All this enables us to see that the stories in The Pearl are, in fact, a form of imaginary sex crime. Victorian pornography only magnified a process that had been taking place since man built the first cities. When a man lives a complex social life among his fellow men, he can no longer allow free expression to his spontaneous impulses. He could be compared to someone who has become accustomed to driving at ninety miles an hour on the open highway, and then has to get used to the heavy traffic in a city. Our minds have a brake as well as an accelerator (and, for practical purposes, we could say that the right brain is the accelerator, the left the brake). The more civilised we become, the more we have to learn to stamp on the brake. Every impulse has to be monitored and checked.

We can see the result in any shy adolescent. The tendency to blush and stammer springs out of a nervous habit of applying the accelerator and brake simultaneously. And ten thousand years or so of civilisation have turned us all into permanent adolescents. We do not all blush and stammer; nevertheless, at almost any point in our daily-lives, we are equally ready to apply the accelerator or the brake. This also means that we have a ‘double’ view of any challenge. Part of us is inclined to go ahead; part holds back. Part of us sees it as a wonderful opportunity; part sees it as a dangerous trap.
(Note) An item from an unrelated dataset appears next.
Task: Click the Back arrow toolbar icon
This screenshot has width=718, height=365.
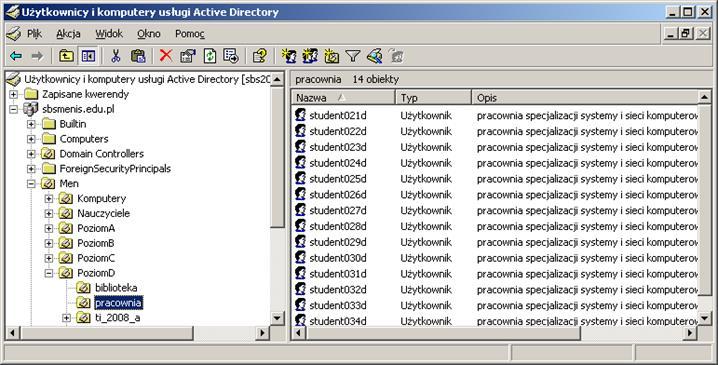Action: (16, 56)
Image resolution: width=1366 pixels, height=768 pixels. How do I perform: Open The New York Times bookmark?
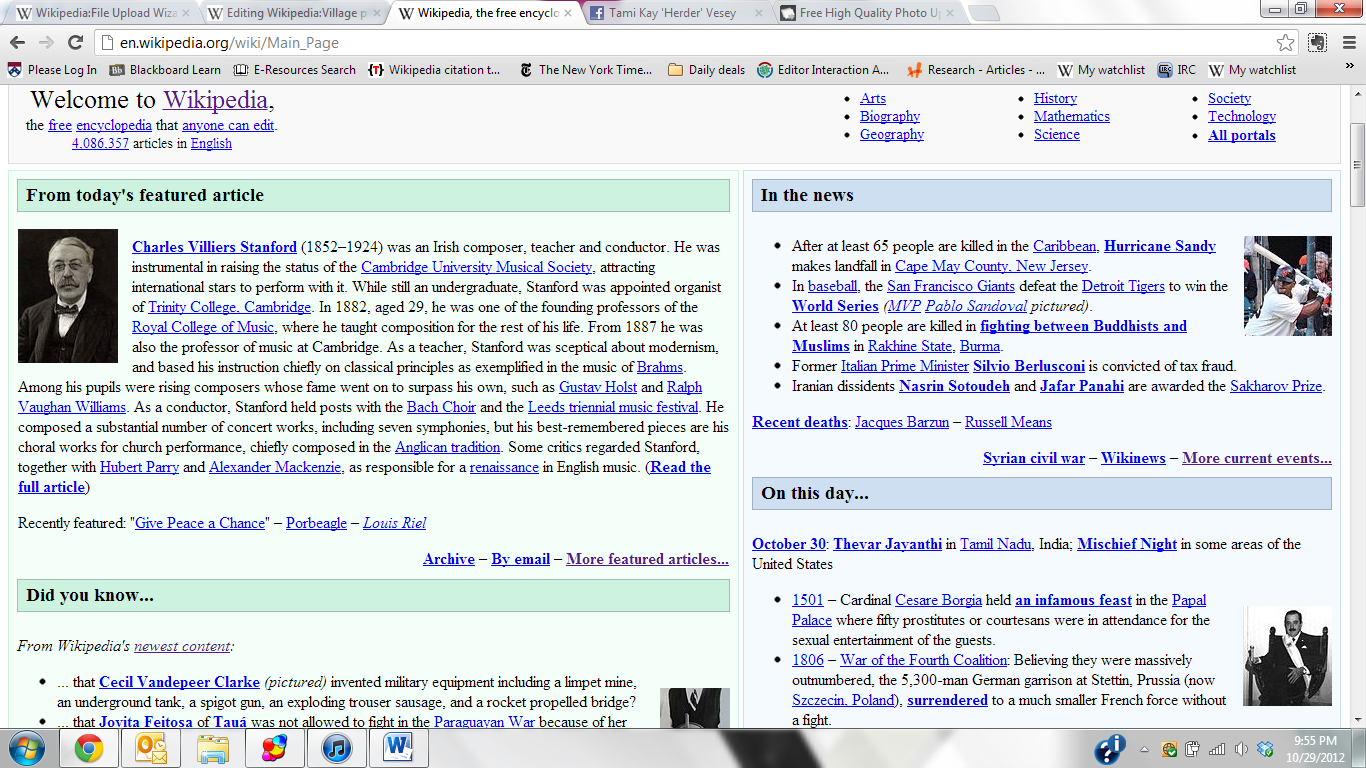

In effect, it is as if every one of us contained a kind of Faust and Mephistopheles. Goethe’s Mephistopheles describes himself as ‘the spirit that negates’. He is the perpetual doubter. But, as William Blake remarked:

If the sun and moon should doubt

They’d immediately go out.

Man’s life is a permanent state of ‘ambivalence’, a continual attempt to negotiate minor hurdles and overcome inhibitions. This explains why man is the only creature who goes insane and commits suicide.

In many of us, ‘ambivalence’ is so much a way of life that we are not really sure we want to go on living. We do, of course. Any sudden danger makes us aware that the desire to live constitutes the very foundation of our being. And this is why human beings voluntarily expose themselves to dangers – drive racing cars, pilot single-handed yachts, climb mountains. Danger raises them above the ‘ambivalence’ and fills them with the certainty that life is strange and beautiful.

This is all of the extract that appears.